I agree, not like our opponents can't pull up our zone read plays from last year anyways.I'm not a fan of trying to be vanilla and hide or save things for other, presumable tougher opponents. How about just run what you run and get so good at executing it with superior athletes that it doesn't matter whether or not the bad guys know what's coming? If you wanna hold back on a couple of "trick plays" and save em for your bigger rivals, like we did with Florida last year then ok, that seems sensible.
But otherwise, just go get real good and confident with your system and go run it no matter who the opponent is IMO. If we just tried the other way vs App State, to hold back evidently only run about 5 or 6 total plays out of the offense, I'd say the results were a great reason to never do that again. Jmo.
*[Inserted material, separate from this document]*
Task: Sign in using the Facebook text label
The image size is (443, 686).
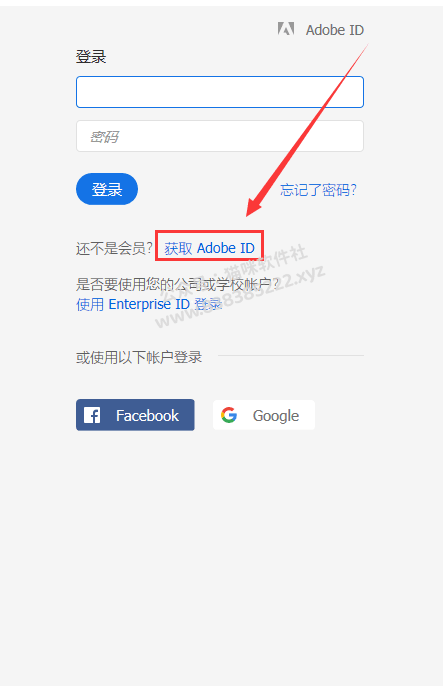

Not sure if playing App State to overtime would be considered "smart" coaching. But to each their own I guess.
Do you really think it was part of Butch's strategy Travis? Interested to hear a player's take on it. It did seem like we ran a total of about 8 different plays all night. I was thinking of the North Texas game from last year as well.
THIS.... not quite buying playing vanilla till the end with a potential shattering loss staring you in the face... True, Dobbs clearly was told not to run, but not sure why the offense looked so bad... guess we will find out soon if it was a dangerous smokescreen or our coaching staff and players have regressed.. You would think this staff would have learned from being roasted for losing leads and games partly because they played 3 and out and hold the lead football... you would think they would come out this year to intimidate folks and keep their foot on the accelerator for four quarters.... guess not.
No it's never your strategy to be that close. But they only installed very few plays thinking they could muscle through it and it almost back fired. There is no such thing as holding back plays. You install plays based on your opponent. Against Virginia tech they will have all the plays open
Butch/Debord clearly took out half the playbook v AppSt.
How many read-options did Dobbs run?
I don't remember any.
It was risky, but was clearly on purpose.